PROBLEM A:
According to the newsgroup post on optimizing compilers, what is the answer to the question if "correctly" means being completely free of bugs?

•••

Related articles |
---|
How Smart Can We Afford to be? jjones@uiuc.edu (1992-02-10) |
Re: How Smart Can We Afford to be? preston@dawn.cs.rice.edu (1992-02-12) |
Re: How Smart Can We Afford to be? metzger@bach.convex.com (1992-02-12) |
Re: How Smart Can We Afford to be? bill@hcx2.ssd.csd.harris.com (1992-02-13) |
Re: How Smart Can We Afford to be? idacrd!desj@uunet.uu.net (1992-02-24) |
Newsgroups: | comp.arch,comp.compilers |
From: | bill@hcx2.ssd.csd.harris.com (Bill Leonard) |
Keywords: | architecture, design |
Organization: | Harris Computer Systems Division, Fort Lauderdale, FL |
References: | 92-02-046 |
Date: | 13 Feb 92 13:58:35 GMT |
In article 92-02-046, jjones@uiuc.edu writes:
> 6. Can sophisticated optimizing compilers be built correctly in a timely
> fashion?
I agree with previous posters, Bob Metzger in particular, in saying that
sophisticated optimizing compilers are not significantly different than
other large software projects. If you define "correctly" as having few
enough bugs that users can get their work done, and "timely" as getting to
market soon enough to make a profit, then I think the answer is Yes. If
you define "correctly" as being completely free of bugs, then the answer
is No for any non-trivial software product, compiler or otherwise.

•••

PROBLEM B:
Edit the listing below by replacing "LAUNDRY" with "UTILITY", keeping everything else the same.

Word and item position data
•••

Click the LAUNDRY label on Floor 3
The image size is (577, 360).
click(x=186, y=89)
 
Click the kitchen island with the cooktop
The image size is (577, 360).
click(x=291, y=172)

•••

FULL ANSWER A:
No, for any non-trivial software product, compiler or otherwise.

FULL ANSWER B:
Click the UTILITY label on Floor 3
The image size is (577, 360).
click(x=186, y=89)
 
Click the kitchen island with the cooktop
The image size is (577, 360).
click(x=291, y=172)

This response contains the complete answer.